**What is expected:**
Put the lines from the one containing "Locate an element" through the end of the records, both included, into a numbered list. Skip blank lines and leave out the pictures.
*** Begin section ***
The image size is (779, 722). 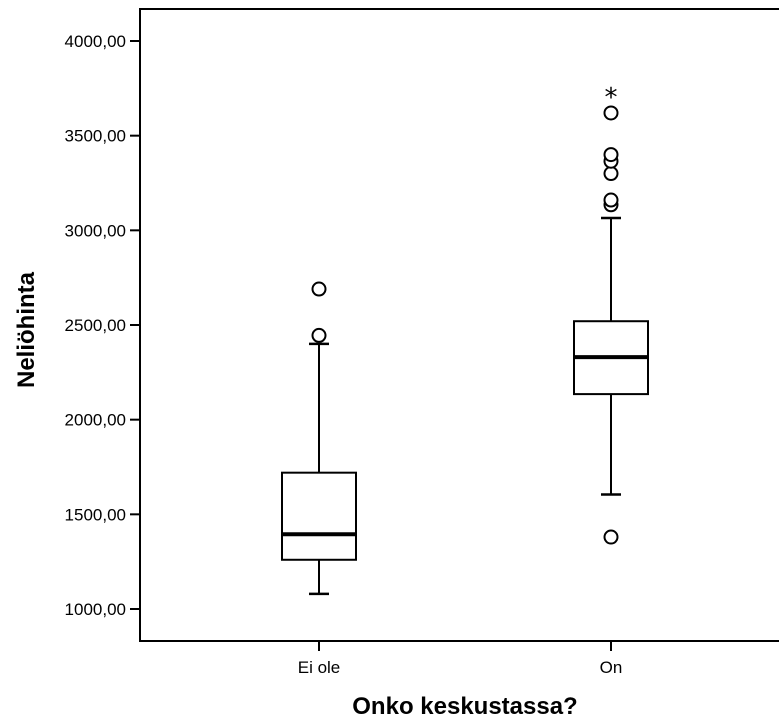 I want to click on extreme-point: *, so click(x=612, y=98).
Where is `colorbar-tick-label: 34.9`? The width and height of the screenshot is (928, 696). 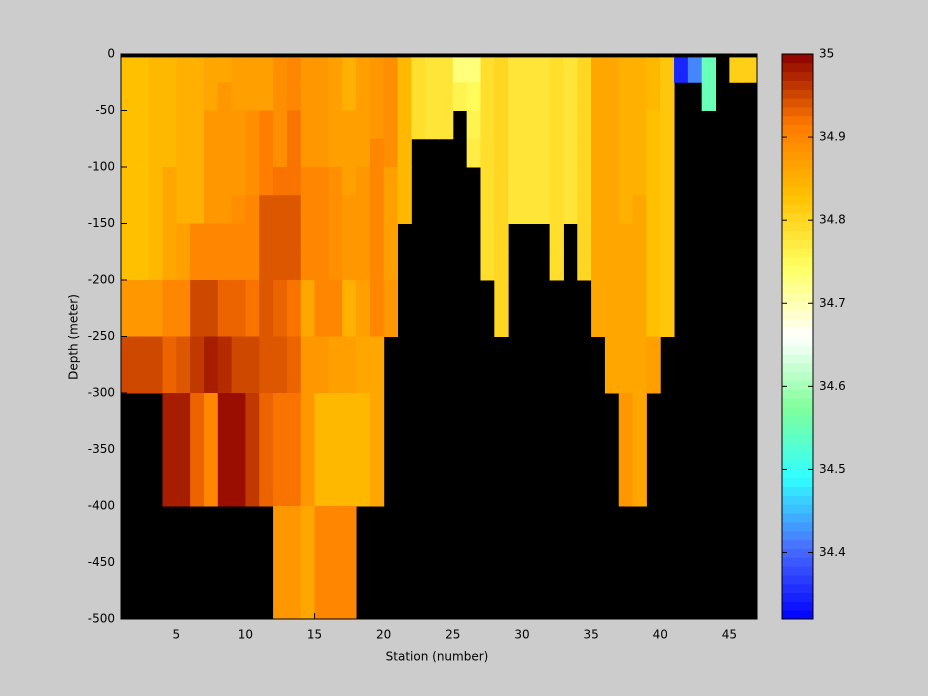
colorbar-tick-label: 34.9 is located at coordinates (832, 137).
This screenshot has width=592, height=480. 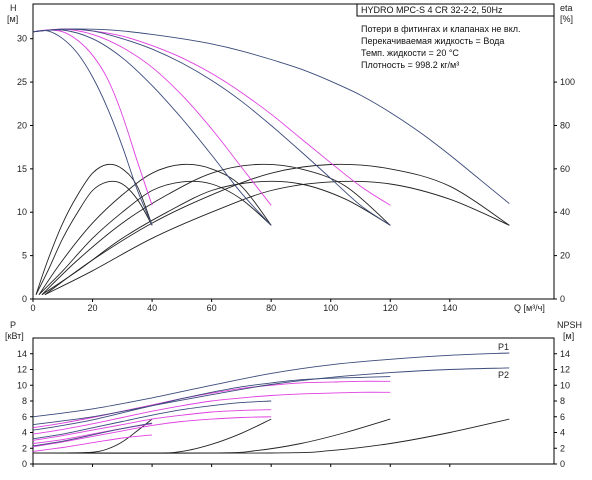 What do you see at coordinates (14, 336) in the screenshot?
I see `p-axis-unit: [кВт]` at bounding box center [14, 336].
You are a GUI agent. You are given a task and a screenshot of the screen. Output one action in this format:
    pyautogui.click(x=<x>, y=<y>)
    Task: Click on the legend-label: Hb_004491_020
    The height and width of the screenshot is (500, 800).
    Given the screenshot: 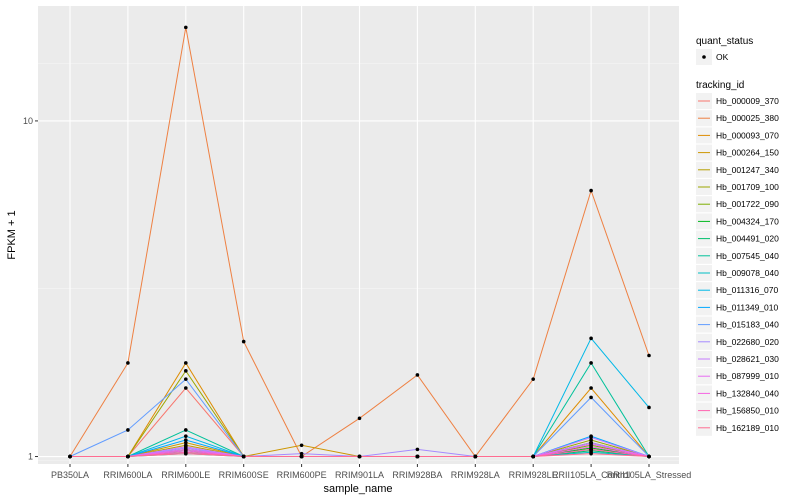 What is the action you would take?
    pyautogui.click(x=748, y=239)
    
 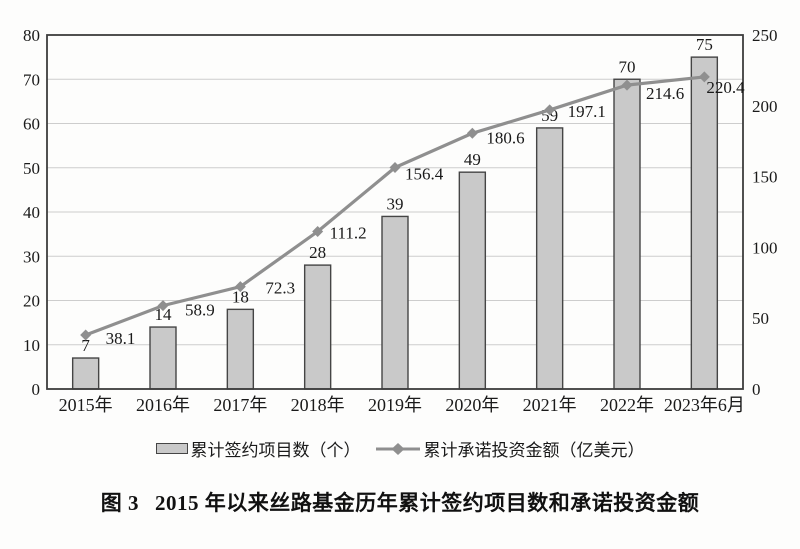 I want to click on svg-text: 40, so click(x=32, y=212).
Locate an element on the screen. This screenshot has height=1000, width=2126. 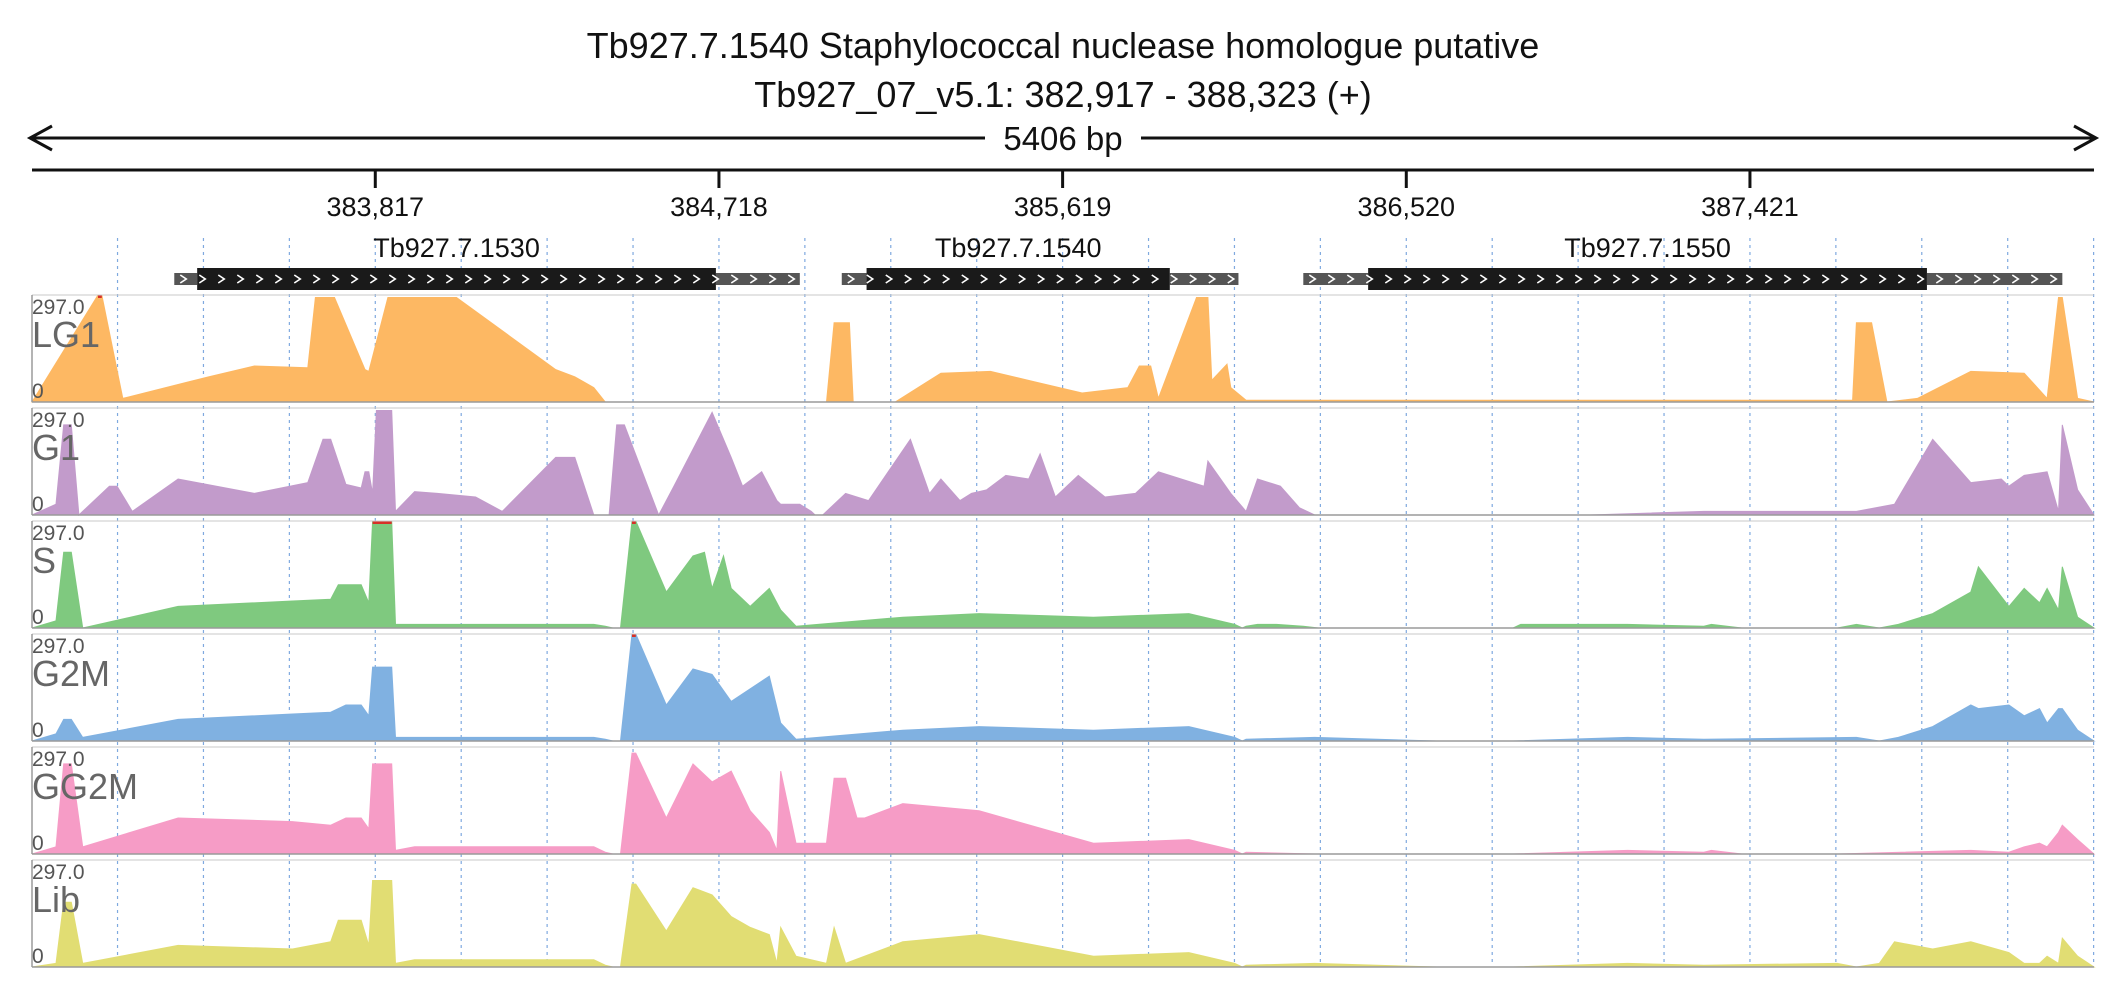
ruler-ticks: 383,817 384,718 385,619 386,520 387,421 is located at coordinates (1062, 196).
*** End section ***
**Solution to this problem:**
1. Locate an element on the screen. This screenshot has height=1000, width=2126. 
2. ruler-ticks: 383,817 384,718 385,619 386,520 387,421 is located at coordinates (1062, 196).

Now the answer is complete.